- _Your task_: Beginning at the line that holds "Where should I click to: Collapse" and continuing to the last line of the data below, transcribe every line word for word, without pictures.

- _Data for this task_:
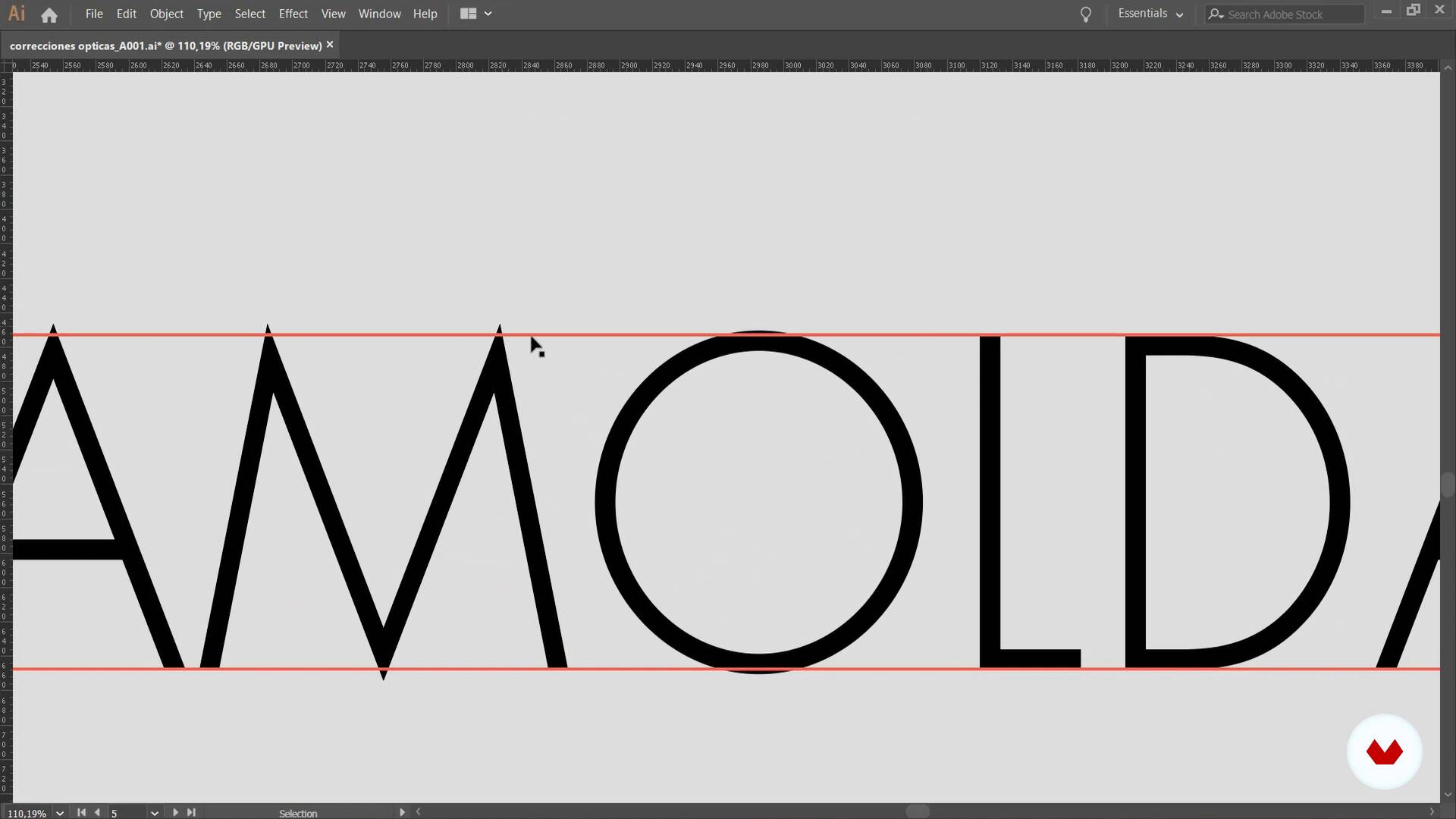This screenshot has height=819, width=1456.
Task: Go to the next artboard
Action: 175,812
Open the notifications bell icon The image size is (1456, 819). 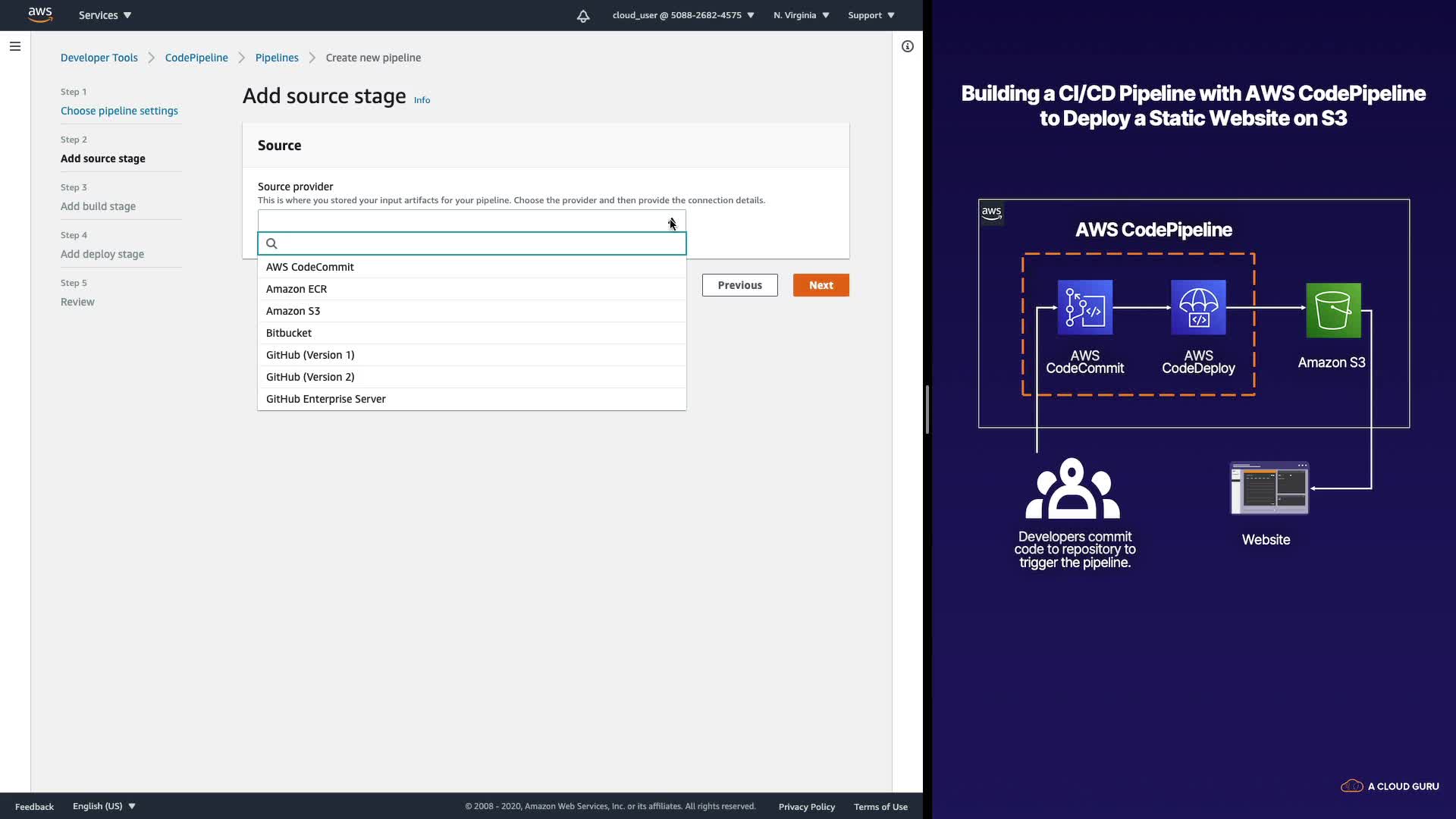click(582, 16)

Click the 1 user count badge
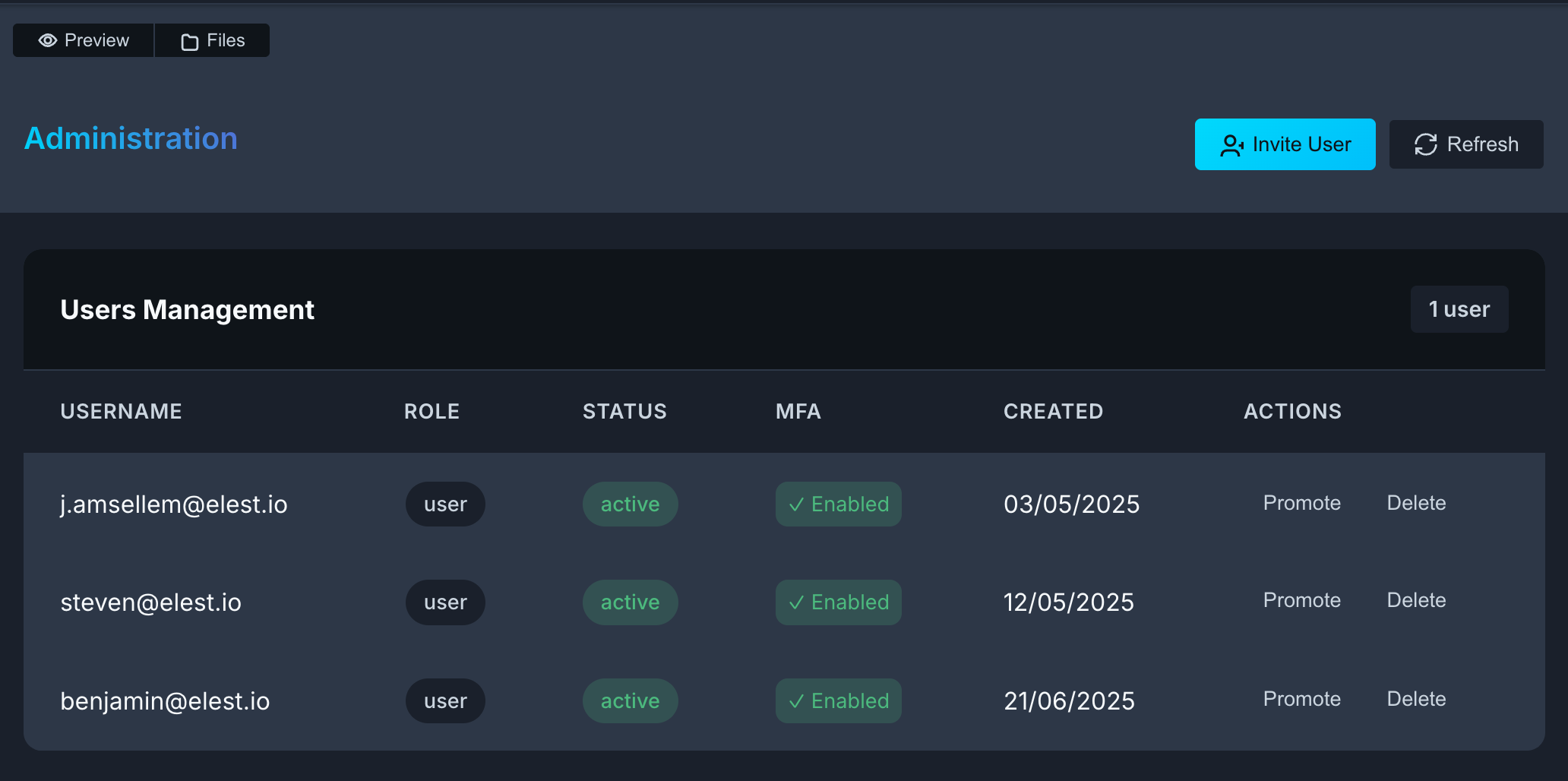point(1459,309)
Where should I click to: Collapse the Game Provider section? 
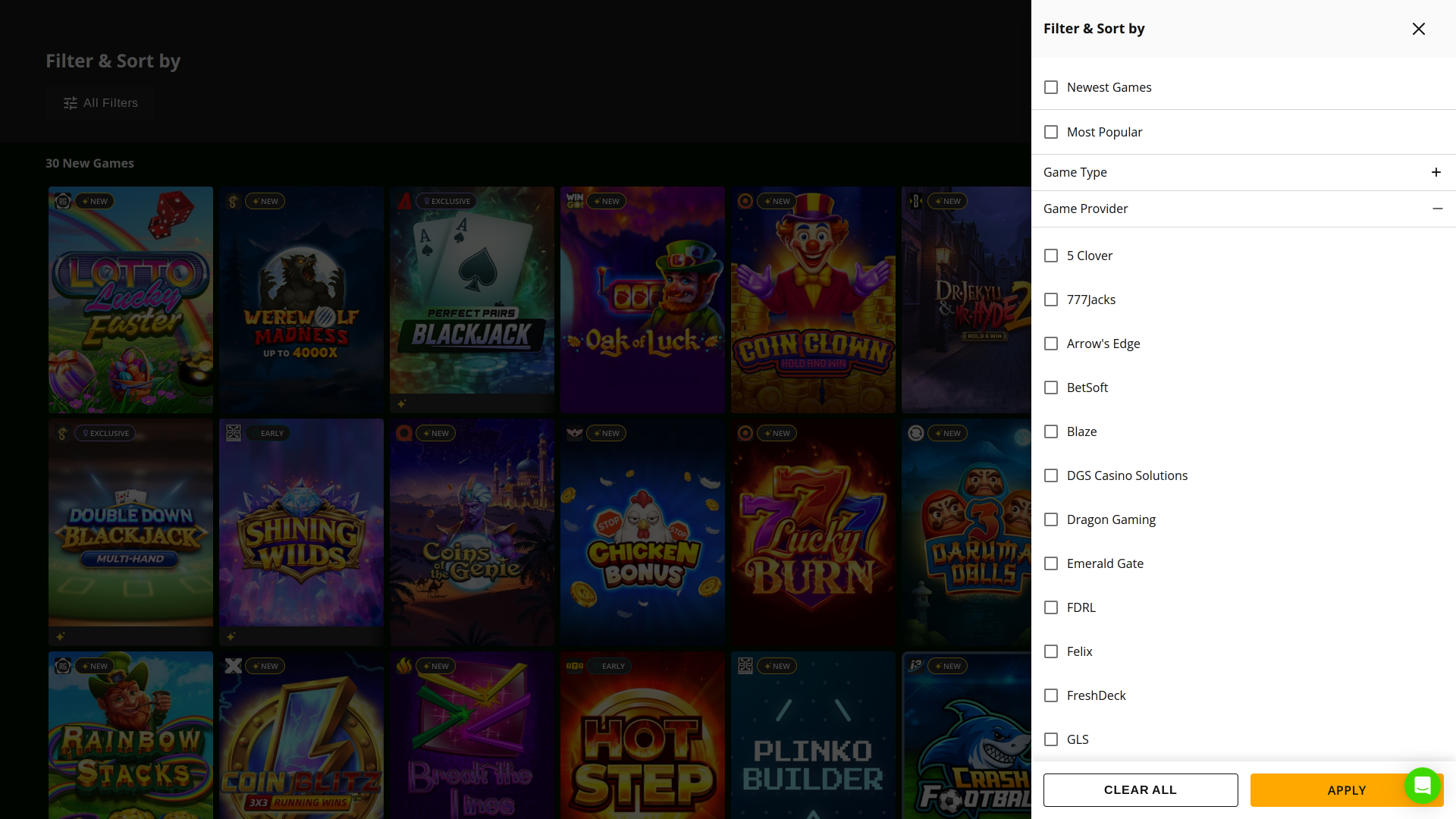pyautogui.click(x=1438, y=209)
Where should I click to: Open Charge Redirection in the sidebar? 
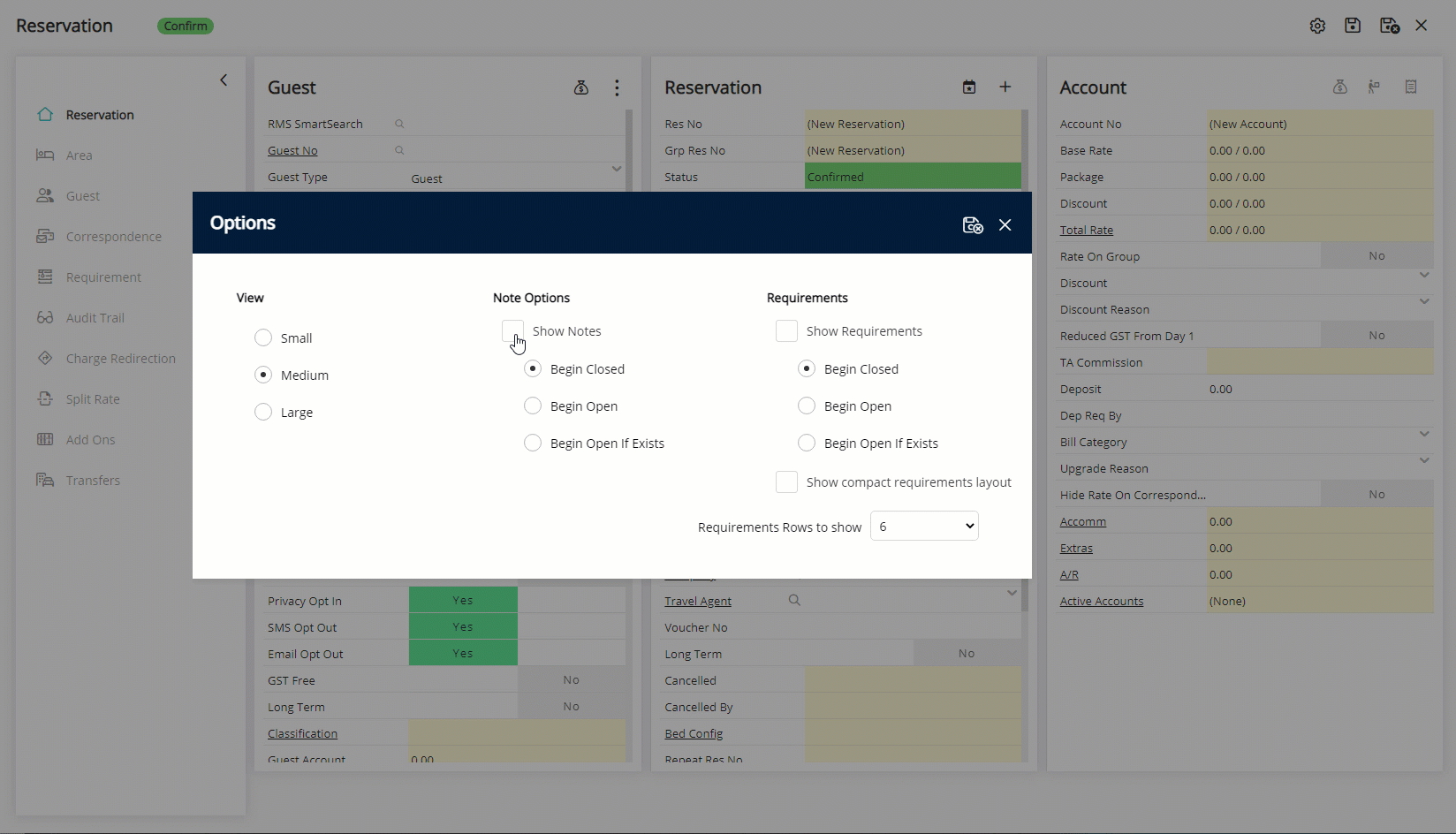[x=123, y=359]
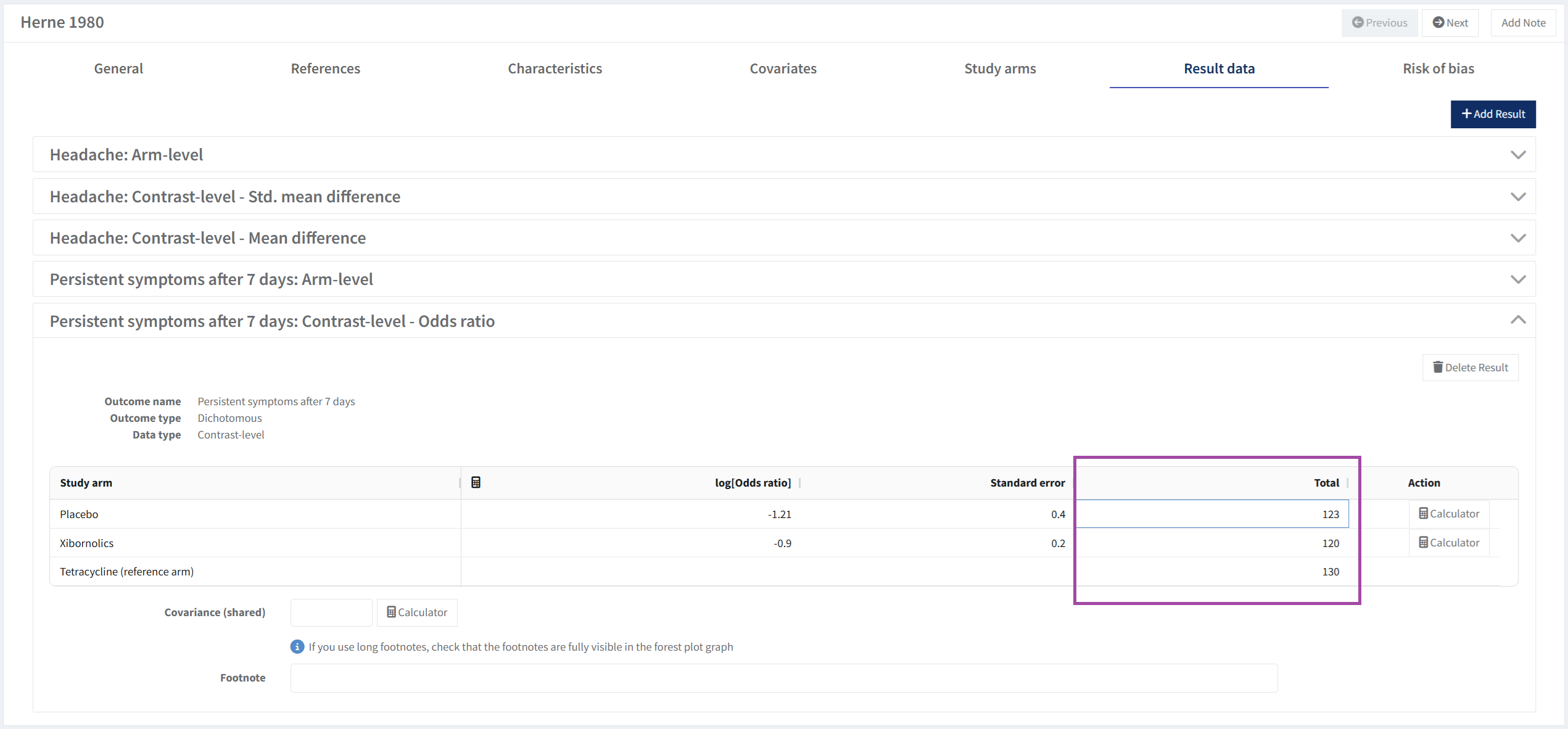Click the Add Note button
The image size is (1568, 729).
click(1523, 23)
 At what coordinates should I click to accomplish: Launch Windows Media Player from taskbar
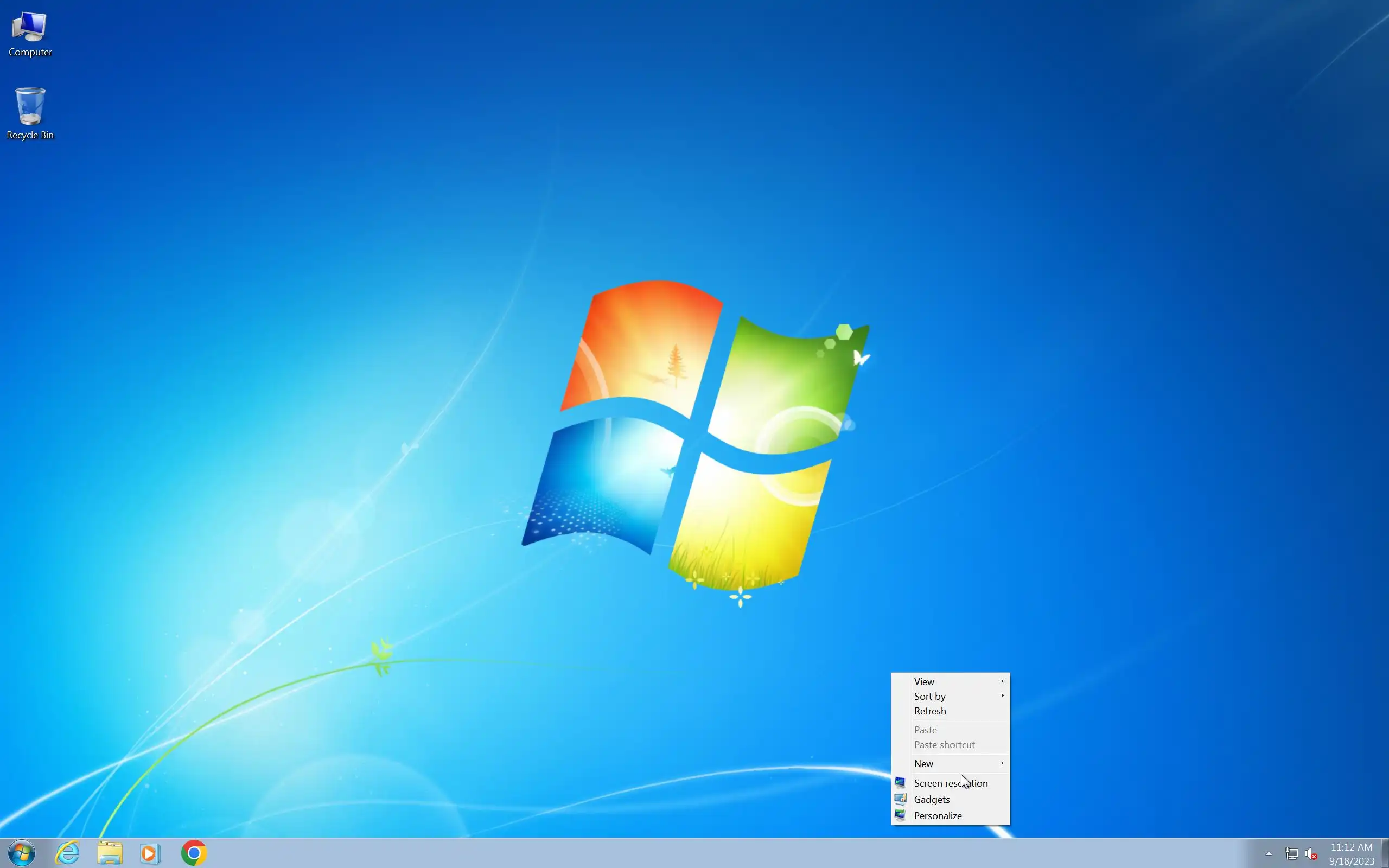click(x=150, y=853)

- _Expected answer_:
Where should I click to: Collapse the Game Provider section? 
pyautogui.click(x=1438, y=209)
Where should I click to: Open Charge Redirection in the sidebar? 
[x=123, y=359]
Click the Add Note button
The image size is (1568, 729).
click(1523, 23)
 At what coordinates should I click to accomplish: Launch Windows Media Player from taskbar
click(x=150, y=853)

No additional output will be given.